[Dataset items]

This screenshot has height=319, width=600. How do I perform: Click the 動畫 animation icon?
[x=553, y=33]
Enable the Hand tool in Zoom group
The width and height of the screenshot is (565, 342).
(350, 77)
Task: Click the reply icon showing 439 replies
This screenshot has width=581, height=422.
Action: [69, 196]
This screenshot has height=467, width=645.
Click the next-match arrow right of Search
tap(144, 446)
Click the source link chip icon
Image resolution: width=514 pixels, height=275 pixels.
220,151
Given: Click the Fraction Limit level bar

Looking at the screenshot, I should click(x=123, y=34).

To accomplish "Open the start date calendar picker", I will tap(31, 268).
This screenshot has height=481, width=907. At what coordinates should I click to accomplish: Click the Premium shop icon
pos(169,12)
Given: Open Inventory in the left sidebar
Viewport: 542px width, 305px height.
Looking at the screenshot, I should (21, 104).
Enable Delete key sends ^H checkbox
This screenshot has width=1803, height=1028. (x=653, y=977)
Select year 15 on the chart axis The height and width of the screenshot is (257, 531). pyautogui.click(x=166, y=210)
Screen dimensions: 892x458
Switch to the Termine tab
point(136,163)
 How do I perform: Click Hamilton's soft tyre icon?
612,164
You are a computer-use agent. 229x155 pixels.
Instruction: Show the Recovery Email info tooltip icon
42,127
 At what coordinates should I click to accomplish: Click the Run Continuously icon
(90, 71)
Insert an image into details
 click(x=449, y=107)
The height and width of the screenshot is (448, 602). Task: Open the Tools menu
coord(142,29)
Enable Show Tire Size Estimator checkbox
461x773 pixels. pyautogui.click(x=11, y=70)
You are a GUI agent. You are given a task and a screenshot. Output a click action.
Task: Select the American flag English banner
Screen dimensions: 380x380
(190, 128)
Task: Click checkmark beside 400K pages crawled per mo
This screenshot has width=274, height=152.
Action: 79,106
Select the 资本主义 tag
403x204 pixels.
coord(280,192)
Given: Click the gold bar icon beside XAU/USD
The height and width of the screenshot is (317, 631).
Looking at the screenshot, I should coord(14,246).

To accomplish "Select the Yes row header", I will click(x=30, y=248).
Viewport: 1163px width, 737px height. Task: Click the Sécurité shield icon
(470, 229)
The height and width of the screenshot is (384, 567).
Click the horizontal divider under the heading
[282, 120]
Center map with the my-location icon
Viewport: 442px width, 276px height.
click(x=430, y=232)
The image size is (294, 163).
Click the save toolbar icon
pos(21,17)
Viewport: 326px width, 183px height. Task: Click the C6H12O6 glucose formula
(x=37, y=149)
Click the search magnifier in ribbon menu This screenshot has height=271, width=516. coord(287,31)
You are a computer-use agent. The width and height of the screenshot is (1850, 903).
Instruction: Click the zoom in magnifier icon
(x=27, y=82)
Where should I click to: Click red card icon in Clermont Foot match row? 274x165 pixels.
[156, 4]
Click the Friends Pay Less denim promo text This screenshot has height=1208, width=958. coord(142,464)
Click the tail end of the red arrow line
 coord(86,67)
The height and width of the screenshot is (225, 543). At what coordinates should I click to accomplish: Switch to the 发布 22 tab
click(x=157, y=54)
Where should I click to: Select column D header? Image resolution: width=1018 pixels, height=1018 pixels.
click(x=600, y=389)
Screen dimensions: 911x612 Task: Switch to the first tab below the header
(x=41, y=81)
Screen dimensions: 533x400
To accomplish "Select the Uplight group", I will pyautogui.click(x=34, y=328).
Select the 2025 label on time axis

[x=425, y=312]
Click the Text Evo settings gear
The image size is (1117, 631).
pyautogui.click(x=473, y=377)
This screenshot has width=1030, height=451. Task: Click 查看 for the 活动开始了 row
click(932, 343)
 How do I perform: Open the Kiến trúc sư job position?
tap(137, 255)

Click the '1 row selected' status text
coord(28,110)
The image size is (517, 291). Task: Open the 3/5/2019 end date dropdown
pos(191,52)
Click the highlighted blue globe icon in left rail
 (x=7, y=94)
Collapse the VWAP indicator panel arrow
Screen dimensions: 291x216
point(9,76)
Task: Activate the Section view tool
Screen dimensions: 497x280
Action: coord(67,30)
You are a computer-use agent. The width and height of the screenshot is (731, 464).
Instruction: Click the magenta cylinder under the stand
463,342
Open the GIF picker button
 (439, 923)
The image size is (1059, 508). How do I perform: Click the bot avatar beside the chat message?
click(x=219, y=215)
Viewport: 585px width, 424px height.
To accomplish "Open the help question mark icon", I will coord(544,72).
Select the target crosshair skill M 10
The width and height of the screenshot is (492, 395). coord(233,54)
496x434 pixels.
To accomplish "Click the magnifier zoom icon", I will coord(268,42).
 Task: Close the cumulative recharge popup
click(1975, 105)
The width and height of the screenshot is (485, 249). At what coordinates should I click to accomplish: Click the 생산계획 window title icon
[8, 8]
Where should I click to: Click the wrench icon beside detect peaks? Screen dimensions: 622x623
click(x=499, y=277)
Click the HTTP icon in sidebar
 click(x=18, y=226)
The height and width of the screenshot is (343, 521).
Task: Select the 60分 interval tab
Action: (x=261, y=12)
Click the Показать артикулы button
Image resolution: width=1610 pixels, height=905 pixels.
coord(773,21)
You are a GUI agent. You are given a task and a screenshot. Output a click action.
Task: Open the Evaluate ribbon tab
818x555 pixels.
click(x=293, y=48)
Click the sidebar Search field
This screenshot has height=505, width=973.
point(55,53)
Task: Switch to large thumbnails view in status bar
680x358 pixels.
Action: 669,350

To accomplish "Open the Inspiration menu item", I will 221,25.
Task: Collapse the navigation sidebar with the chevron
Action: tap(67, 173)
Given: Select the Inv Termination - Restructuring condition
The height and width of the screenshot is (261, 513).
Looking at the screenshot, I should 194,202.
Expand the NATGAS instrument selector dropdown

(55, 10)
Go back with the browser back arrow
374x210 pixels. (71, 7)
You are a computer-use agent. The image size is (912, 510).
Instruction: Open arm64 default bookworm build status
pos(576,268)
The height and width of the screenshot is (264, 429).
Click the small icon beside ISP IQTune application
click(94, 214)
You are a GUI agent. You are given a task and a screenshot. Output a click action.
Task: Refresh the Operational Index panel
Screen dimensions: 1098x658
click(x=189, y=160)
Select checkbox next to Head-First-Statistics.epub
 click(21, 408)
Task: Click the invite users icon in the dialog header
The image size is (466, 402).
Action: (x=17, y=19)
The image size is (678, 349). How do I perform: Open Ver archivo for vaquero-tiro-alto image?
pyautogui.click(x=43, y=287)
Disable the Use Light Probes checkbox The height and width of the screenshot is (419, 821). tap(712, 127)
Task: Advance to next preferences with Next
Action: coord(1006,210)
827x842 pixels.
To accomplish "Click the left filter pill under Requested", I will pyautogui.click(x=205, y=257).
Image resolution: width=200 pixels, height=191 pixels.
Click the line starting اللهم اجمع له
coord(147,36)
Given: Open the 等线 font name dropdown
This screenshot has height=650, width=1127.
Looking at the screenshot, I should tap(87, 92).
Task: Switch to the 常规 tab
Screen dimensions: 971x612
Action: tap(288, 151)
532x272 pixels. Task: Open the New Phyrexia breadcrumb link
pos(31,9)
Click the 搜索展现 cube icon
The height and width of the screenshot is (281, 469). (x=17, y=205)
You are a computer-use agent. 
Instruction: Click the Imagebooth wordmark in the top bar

◆ **ASSIGNMENT**: Write out the data above once more, exactly as it stands.

◆ **TASK SOLUTION**:
This screenshot has height=319, width=600. How do I perform: Click the 動畫 animation icon?
[x=553, y=33]
Enable the Hand tool in Zoom group
The width and height of the screenshot is (565, 342).
(350, 77)
Task: Click the reply icon showing 439 replies
This screenshot has width=581, height=422.
Action: [69, 196]
This screenshot has height=467, width=645.
Click the next-match arrow right of Search
tap(144, 446)
Click the source link chip icon
Image resolution: width=514 pixels, height=275 pixels.
220,151
Given: Click the Fraction Limit level bar

Looking at the screenshot, I should click(x=123, y=34).

To accomplish "Open the start date calendar picker", I will tap(31, 268).
This screenshot has height=481, width=907. At what coordinates should I click to accomplish: Click the Premium shop icon
pos(169,12)
Given: Open Inventory in the left sidebar
Viewport: 542px width, 305px height.
Looking at the screenshot, I should (21, 104).
Enable Delete key sends ^H checkbox
This screenshot has width=1803, height=1028. (x=653, y=977)
Select year 15 on the chart axis The height and width of the screenshot is (257, 531). pyautogui.click(x=166, y=210)
Screen dimensions: 892x458
Switch to the Termine tab
point(136,163)
 How do I perform: Click Hamilton's soft tyre icon?
612,164
You are a computer-use agent. 229x155 pixels.
Instruction: Show the Recovery Email info tooltip icon
42,127
 At what coordinates should I click to accomplish: Click the Run Continuously icon
(90, 71)
Insert an image into details
 click(x=449, y=107)
The height and width of the screenshot is (448, 602). Task: Open the Tools menu
coord(142,29)
Enable Show Tire Size Estimator checkbox
461x773 pixels. pyautogui.click(x=11, y=70)
You are a GUI agent. You are given a task and a screenshot. Output a click action.
Task: Select the American flag English banner
Screen dimensions: 380x380
(190, 128)
Task: Click checkmark beside 400K pages crawled per mo
This screenshot has width=274, height=152.
Action: 79,106
Select the 资本主义 tag
403x204 pixels.
coord(280,192)
Given: Click the gold bar icon beside XAU/USD
The height and width of the screenshot is (317, 631).
Looking at the screenshot, I should coord(14,246).

To accomplish "Select the Yes row header", I will click(x=30, y=248).
Viewport: 1163px width, 737px height. Task: Click the Sécurité shield icon
(470, 229)
The height and width of the screenshot is (384, 567).
Click the horizontal divider under the heading
[282, 120]
Center map with the my-location icon
Viewport: 442px width, 276px height.
click(x=430, y=232)
The image size is (294, 163).
Click the save toolbar icon
pos(21,17)
Viewport: 326px width, 183px height. Task: Click the C6H12O6 glucose formula
(x=37, y=149)
Click the search magnifier in ribbon menu This screenshot has height=271, width=516. coord(287,31)
You are a computer-use agent. The width and height of the screenshot is (1850, 903).
Instruction: Click the zoom in magnifier icon
(x=27, y=82)
Where should I click to: Click red card icon in Clermont Foot match row? 274x165 pixels.
[156, 4]
Click the Friends Pay Less denim promo text This screenshot has height=1208, width=958. coord(142,464)
Click the tail end of the red arrow line
 coord(86,67)
The height and width of the screenshot is (225, 543). At what coordinates should I click to accomplish: Switch to the 发布 22 tab
click(x=157, y=54)
Where should I click to: Select column D header? Image resolution: width=1018 pixels, height=1018 pixels.
click(x=600, y=389)
Screen dimensions: 911x612 Task: Switch to the first tab below the header
(x=41, y=81)
Screen dimensions: 533x400
To accomplish "Select the Uplight group", I will pyautogui.click(x=34, y=328).
Select the 2025 label on time axis

[x=425, y=312]
Click the Text Evo settings gear
The image size is (1117, 631).
pyautogui.click(x=473, y=377)
This screenshot has width=1030, height=451. Task: Click 查看 for the 活动开始了 row
click(932, 343)
 How do I perform: Open the Kiến trúc sư job position?
tap(137, 255)

Click the '1 row selected' status text
coord(28,110)
The image size is (517, 291). Task: Open the 3/5/2019 end date dropdown
pos(191,52)
Click the highlighted blue globe icon in left rail
 (x=7, y=94)
Collapse the VWAP indicator panel arrow
Screen dimensions: 291x216
point(9,76)
Task: Activate the Section view tool
Screen dimensions: 497x280
Action: coord(67,30)
You are a computer-use agent. The width and height of the screenshot is (731, 464).
Instruction: Click the magenta cylinder under the stand
463,342
Open the GIF picker button
 (439, 923)
The image size is (1059, 508). How do I perform: Click the bot avatar beside the chat message?
click(x=219, y=215)
Viewport: 585px width, 424px height.
To accomplish "Open the help question mark icon", I will coord(544,72).
Select the target crosshair skill M 10
The width and height of the screenshot is (492, 395). coord(233,54)
496x434 pixels.
To accomplish "Click the magnifier zoom icon", I will coord(268,42).
 Task: Close the cumulative recharge popup
click(1975, 105)
The width and height of the screenshot is (485, 249). At what coordinates should I click to accomplish: Click the 생산계획 window title icon
[8, 8]
Where should I click to: Click the wrench icon beside detect peaks? Screen dimensions: 622x623
click(x=499, y=277)
Click the HTTP icon in sidebar
 click(x=18, y=226)
The height and width of the screenshot is (343, 521).
Task: Select the 60分 interval tab
Action: (x=261, y=12)
Click the Показать артикулы button
Image resolution: width=1610 pixels, height=905 pixels.
coord(773,21)
You are a GUI agent. You are given a task and a screenshot. Output a click action.
Task: Open the Evaluate ribbon tab
818x555 pixels.
click(x=293, y=48)
Click the sidebar Search field
This screenshot has height=505, width=973.
point(55,53)
Task: Switch to large thumbnails view in status bar
680x358 pixels.
Action: 669,350

To accomplish "Open the Inspiration menu item", I will 221,25.
Task: Collapse the navigation sidebar with the chevron
Action: tap(67, 173)
Given: Select the Inv Termination - Restructuring condition
The height and width of the screenshot is (261, 513).
Looking at the screenshot, I should 194,202.
Expand the NATGAS instrument selector dropdown

(55, 10)
Go back with the browser back arrow
374x210 pixels. (71, 7)
You are a computer-use agent. The image size is (912, 510).
Instruction: Open arm64 default bookworm build status
pos(576,268)
The height and width of the screenshot is (264, 429).
Click the small icon beside ISP IQTune application
click(94, 214)
You are a GUI agent. You are given a task and a screenshot. Output a click action.
Task: Refresh the Operational Index panel
Screen dimensions: 1098x658
click(x=189, y=160)
Select checkbox next to Head-First-Statistics.epub
 click(21, 408)
Task: Click the invite users icon in the dialog header
The image size is (466, 402).
Action: (x=17, y=19)
The image size is (678, 349). How do I perform: Open Ver archivo for vaquero-tiro-alto image?
pyautogui.click(x=43, y=287)
Disable the Use Light Probes checkbox The height and width of the screenshot is (419, 821). tap(712, 127)
Task: Advance to next preferences with Next
Action: coord(1006,210)
827x842 pixels.
To accomplish "Click the left filter pill under Requested", I will pyautogui.click(x=205, y=257).
Image resolution: width=200 pixels, height=191 pixels.
Click the line starting اللهم اجمع له
coord(147,36)
Given: Open the 等线 font name dropdown
This screenshot has height=650, width=1127.
Looking at the screenshot, I should tap(87, 92).
Task: Switch to the 常规 tab
Screen dimensions: 971x612
Action: tap(288, 151)
532x272 pixels. Task: Open the New Phyrexia breadcrumb link
pos(31,9)
Click the 搜索展现 cube icon
The height and width of the screenshot is (281, 469). (x=17, y=205)
You are a computer-use agent. 
Instruction: Click the Imagebooth wordmark in the top bar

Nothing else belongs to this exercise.